The king of Denmark showed his appreciation by choosing Mallet to be preceptor of the crown prince, a position held 1755–1760. In 1760 he returned to Geneva and became professor of history in his native city. He became a correspondent of l'Académie des inscriptions et belles-lettres in 1763 and served as a member of the Swiss Council of Two Hundred 1764–1789. While in Geneva, he was requested by the czarina Catherine the Great to undertake the education of the heir-apparent of Russia (afterwards the Czar Paul I), but declined. A more appealing invitation led to his accompanying the young Lord Mountstuart as a tutor in his Grand Tour travels through Italy, where Mallet met and clashed with James Boswell in Rome, and thence to England, where he was presented at court and commissioned to write the history of the House of Brunswick. He had previously received similar commission from the landgrave of Hesse-Kassel (or Hesse-Cassel) for the reparation of a history of the House of Hesse, and both works were completed in 1785.

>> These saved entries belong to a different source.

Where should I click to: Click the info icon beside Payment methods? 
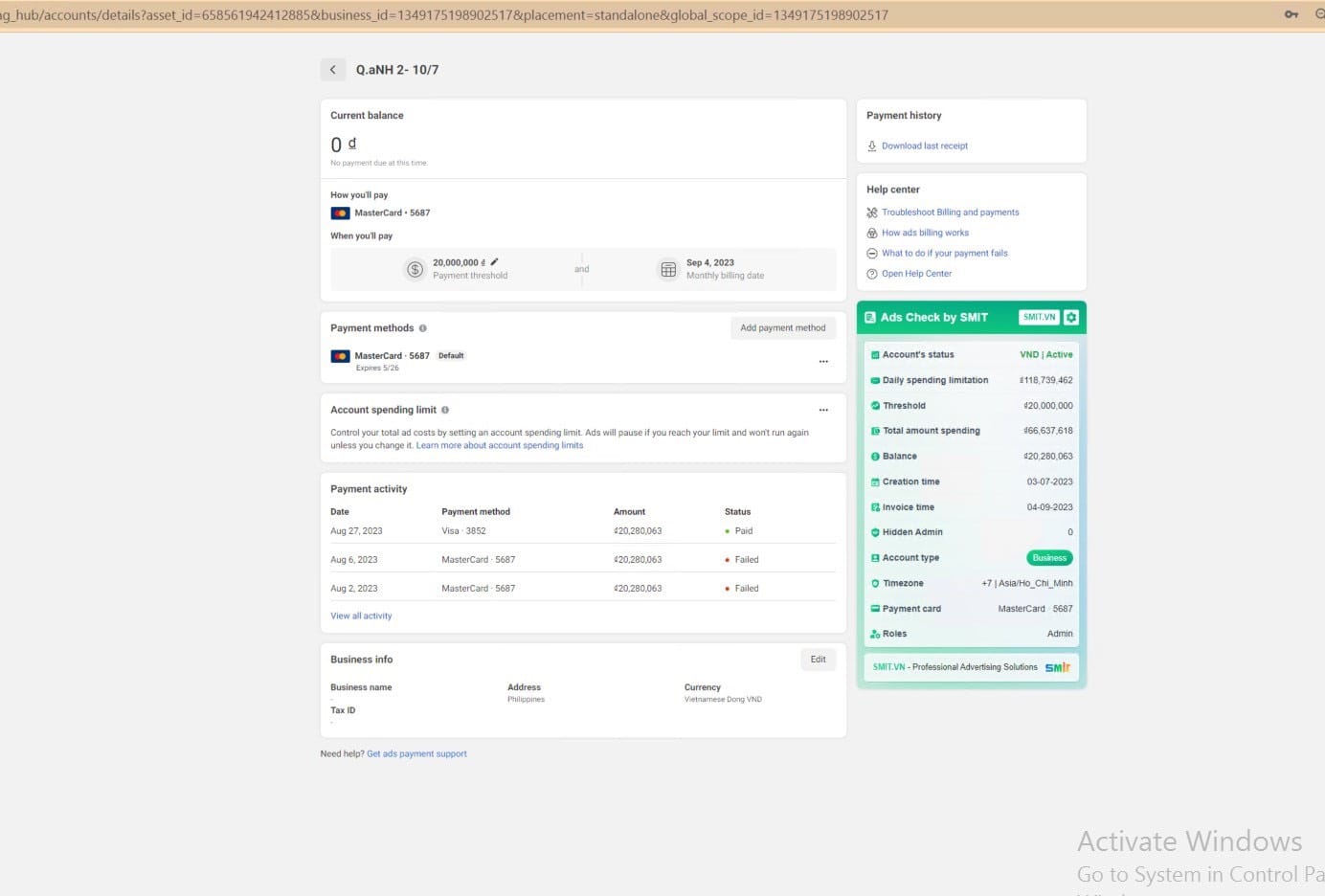click(422, 328)
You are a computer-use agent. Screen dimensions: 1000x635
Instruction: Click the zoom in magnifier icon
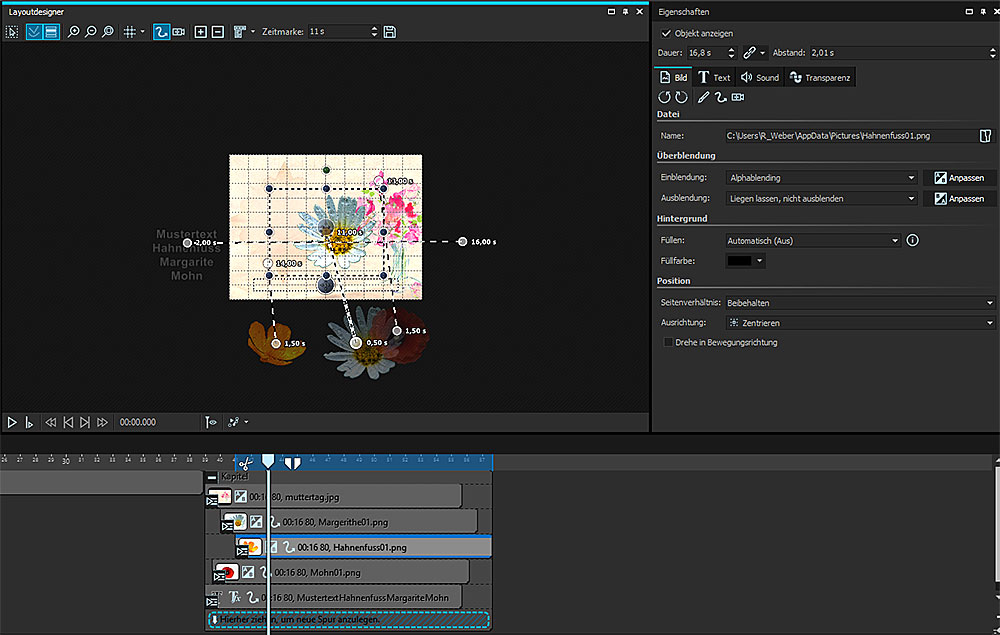[74, 32]
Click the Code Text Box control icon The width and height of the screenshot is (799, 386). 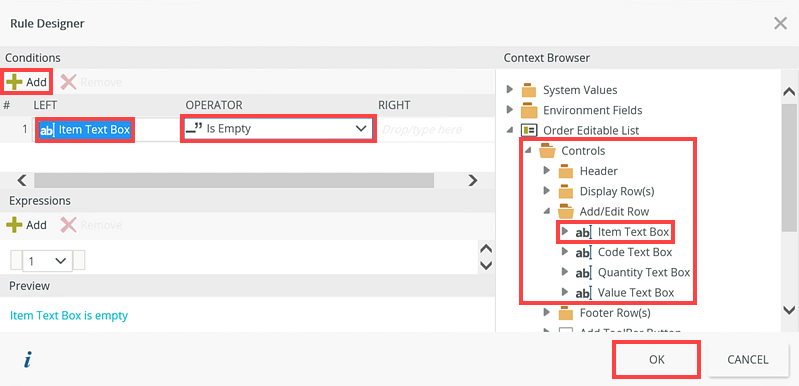click(x=583, y=252)
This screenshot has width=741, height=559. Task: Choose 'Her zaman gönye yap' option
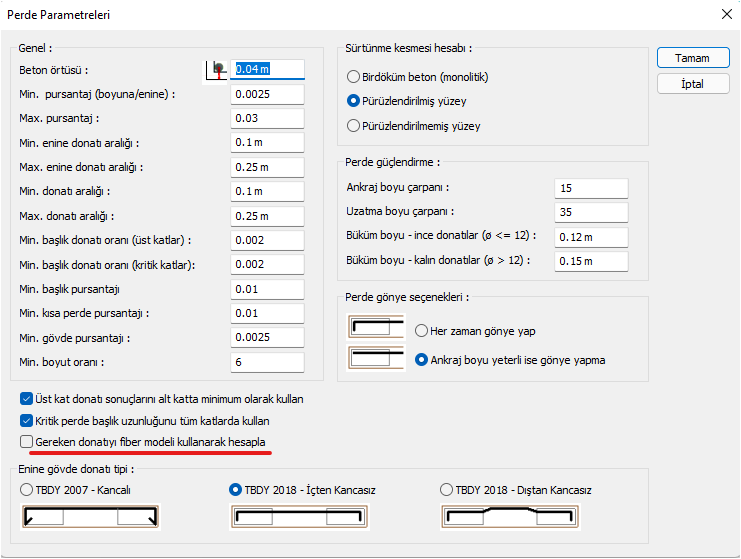(421, 331)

The quietness of a literary life was rudely broken by the French Revolution, to which he was openly hostile. His leanings to the unpopular side were so obnoxious to his fellow-citizens that he was obliged to quit his native country in 1792, and remained in exile till 1801. He died 8 February 1807 at Geneva.

== Works ==
A memoir of his life and writings, by Sismondi, was published at Geneva in 1807. Besides the Introduction to the History of Denmark, his principal works are:
- Histoire du Danemarch (3 vols., Copenhagen, 1758–1777)
- Histoire de la maison de Hesse (4 vols., 1767–1785)
- Histoire de la maison de Brunswick (4 vols., 1767–1785)
- Histoire de la maison et des etats du Mecklenbourg (1796)
- Histoire des Suisses ou Helvetiens (4 vols., Geneva, 1803) (mainly an abridgment of Johannes von Müller's great history)
- Histoire de la ligue hanseatique (1805).